How rooted are these ideas that women need to be protect themselves from lurking predators? Well, growing up as the female portion of a boy/girl twin set, I can say I was definitely treated differently. Not to say my parents have particularly archaic views on gender roles, but I can see where they bought into the hype. I was much more aware of my body and the need to cover it because of what trouble this female form could bring. Also, I wasn’t allowed to spend the night at certain friends houses, because a fear of a live-in boyfriend of the mother, that could have had a hankering for my girl form. So I was kept away from one friend when in all actuality, another girlfriend, who I slept over with regularly, was being raped for years by her step father (he is now in jail for it). Fortunately, I believe my spending the night was the buffer for her; at least those nights it was the delay of the tragic situation. But it really makes me question who makes the grade? Is the reason I was allowed over due to the fact this friend’s parents were married, passing the not-a-child-rapist test? Or maybe because we went to church with him?
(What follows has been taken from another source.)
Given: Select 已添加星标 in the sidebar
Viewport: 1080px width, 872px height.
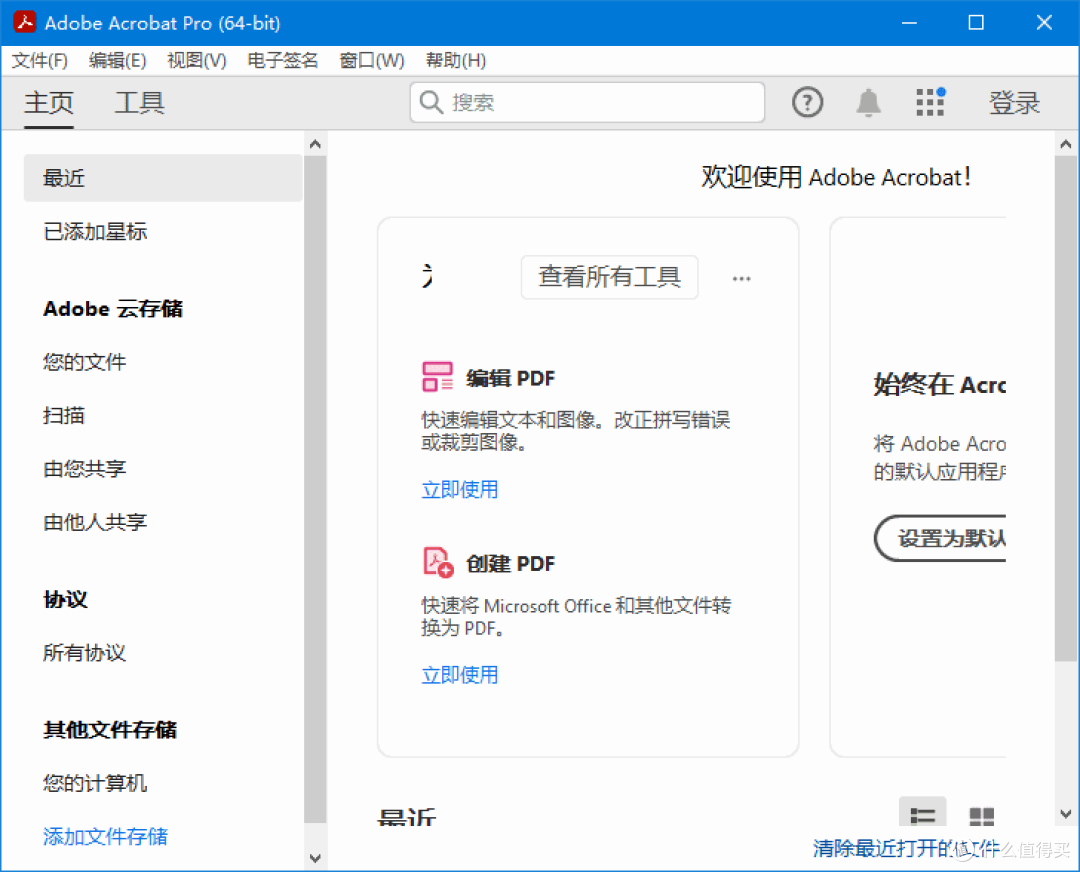Looking at the screenshot, I should (x=96, y=231).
So if the real danger to our precious lady flowers is people we know, why do we send these emails on? Why do we feel the urge to keep retelling false stories, perpetuating and investing energy in the hopes of preventing a tragedy? I blame the media. I think stories such as the Natalie Holloway anomaly are being blown out of proportion because they sell papers and ads, i mean, would you be enticed by an article with the headline “Husband rapes Wife”? Or maybe it’s because these stories of Us vs. Them are the easiest to digest, and so those are the ones we want to hear about.

Either way, a heck of a lot of women asked this female solo cross country cyclist if she was afraid. Partly because they were for her, and partly because, well, how could she not be!?!?!
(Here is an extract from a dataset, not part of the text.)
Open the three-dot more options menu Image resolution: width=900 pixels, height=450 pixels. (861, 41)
I think this all ties into my world because I frequently ride by bike home late at night. My coworkers think I’m crazy. My parents bite their nails and try not to think about it. Not because cycling is dangerous in my city (which it is!), but because I’m alone and a woman. I know the danger of a car hitting me (I do wear the perpetually cool helmet) is a lot greater than being kidnapped by a lurking predator. Not to say I didn’t have stalker a while back (good news, he’s gone now, but I did have to call the cops and they were very receptive to my lack of concrete evidence of being stalked, YAY POLICE!), but I wasn’t going to let that dictate what my life was. I wasn’t going to hide out and avoid my regular hangouts because of a creep. That being said, on the scale of stalkers, I did get lucky, he was relatively benign, albeit persistent (9 months is a bit long). I refuse to live in a state of fear, even if I did have a reason to be. Because that’s not living.

So, my final request is ladies, please stop scaring the crap out of us! Men, stop feeling the need to protect us from you! Lets all focus on the realities of predation and spend our energies helping preventing violence against women and rethink these misguided efforts.